[TASK DIRECTIONS]
For the records that follow, please set down exactly the lines between the one holding "Competitions (39, 2389)" and the one holding "Payment Information (43, 2455)", inclusive, and only those.

[SOURCE DATA]
========================================================================

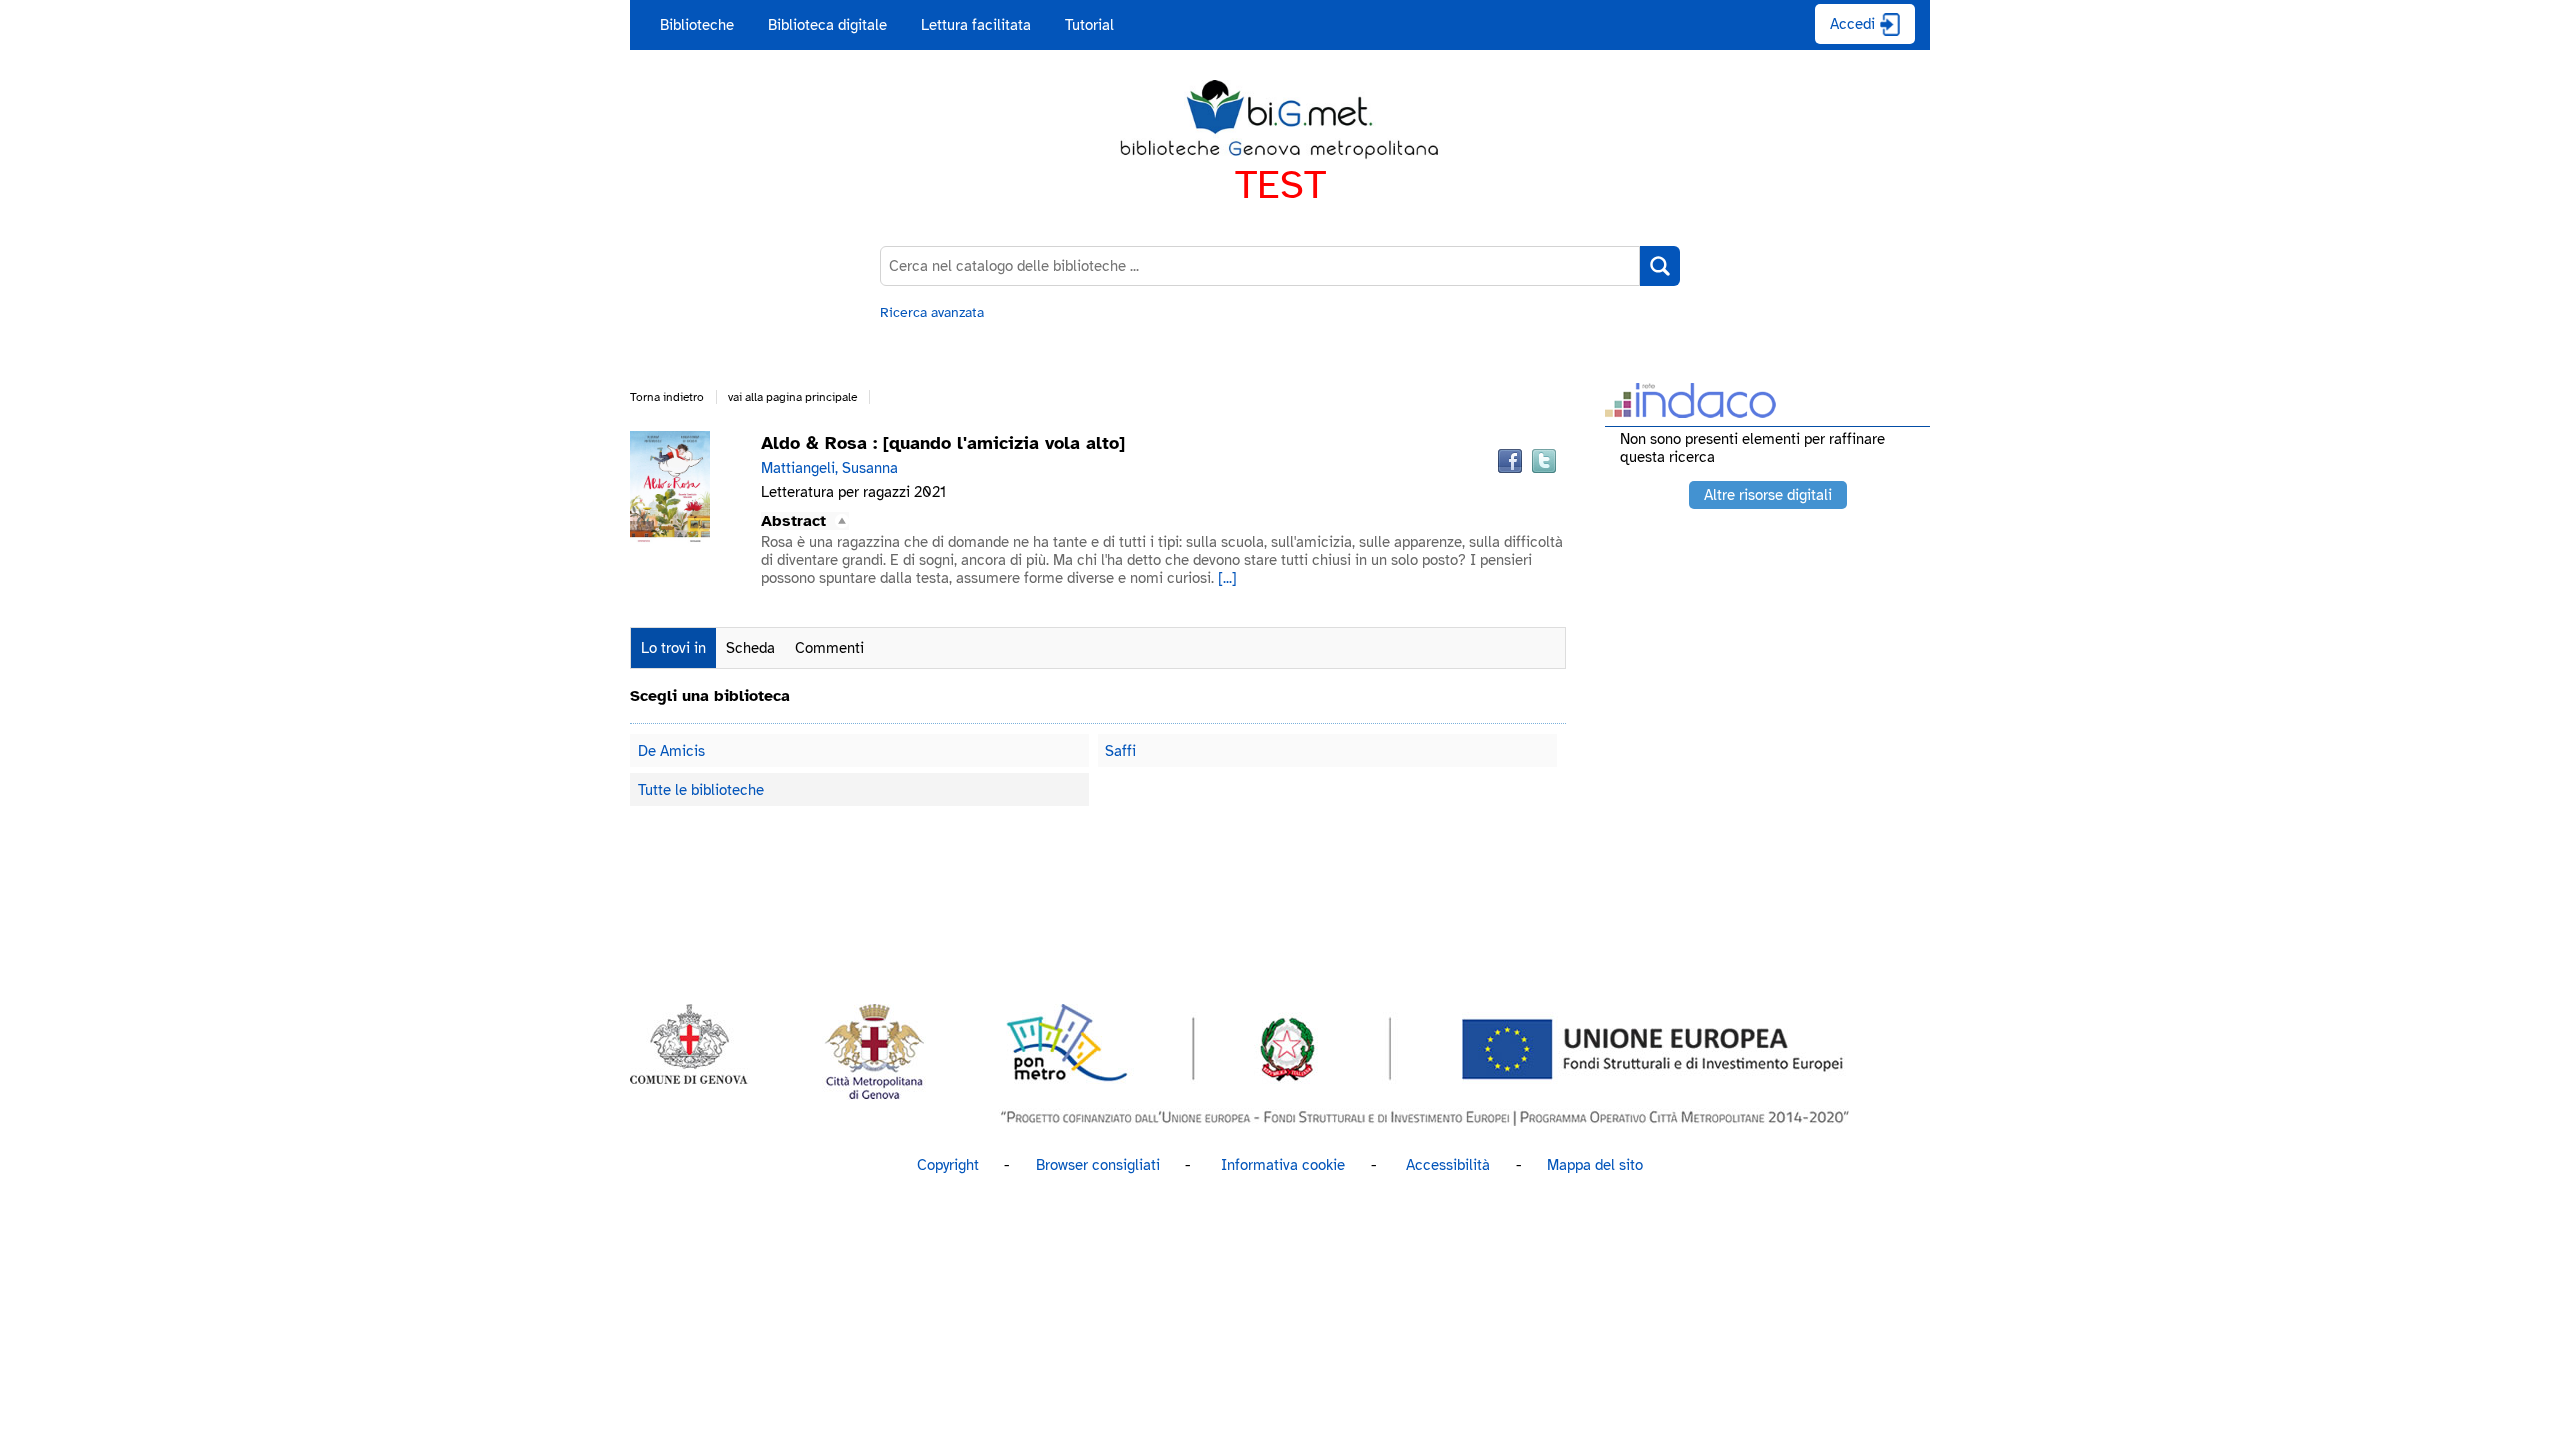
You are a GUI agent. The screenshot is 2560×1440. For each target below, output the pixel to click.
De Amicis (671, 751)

========================================================================

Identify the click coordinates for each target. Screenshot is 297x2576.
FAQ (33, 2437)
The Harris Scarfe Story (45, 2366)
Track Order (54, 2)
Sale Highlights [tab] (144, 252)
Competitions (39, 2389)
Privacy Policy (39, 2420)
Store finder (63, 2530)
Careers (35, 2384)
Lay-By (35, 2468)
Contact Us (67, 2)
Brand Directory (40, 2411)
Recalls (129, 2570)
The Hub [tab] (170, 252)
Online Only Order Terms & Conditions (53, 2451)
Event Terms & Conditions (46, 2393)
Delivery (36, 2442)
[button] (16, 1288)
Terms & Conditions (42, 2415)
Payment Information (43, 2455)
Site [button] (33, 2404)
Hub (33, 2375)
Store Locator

========================================================================

[WRITTEN SOLUTION]
Competitions (39, 2389)
Privacy Policy (39, 2420)
Store finder (63, 2530)
Careers (35, 2384)
Lay-By (35, 2468)
Contact Us (67, 2)
Brand Directory (40, 2411)
Recalls (129, 2570)
The Hub [tab] (170, 252)
Online Only Order Terms & Conditions (53, 2451)
Event Terms & Conditions (46, 2393)
Delivery (36, 2442)
[button] (16, 1288)
Terms & Conditions (42, 2415)
Payment Information (43, 2455)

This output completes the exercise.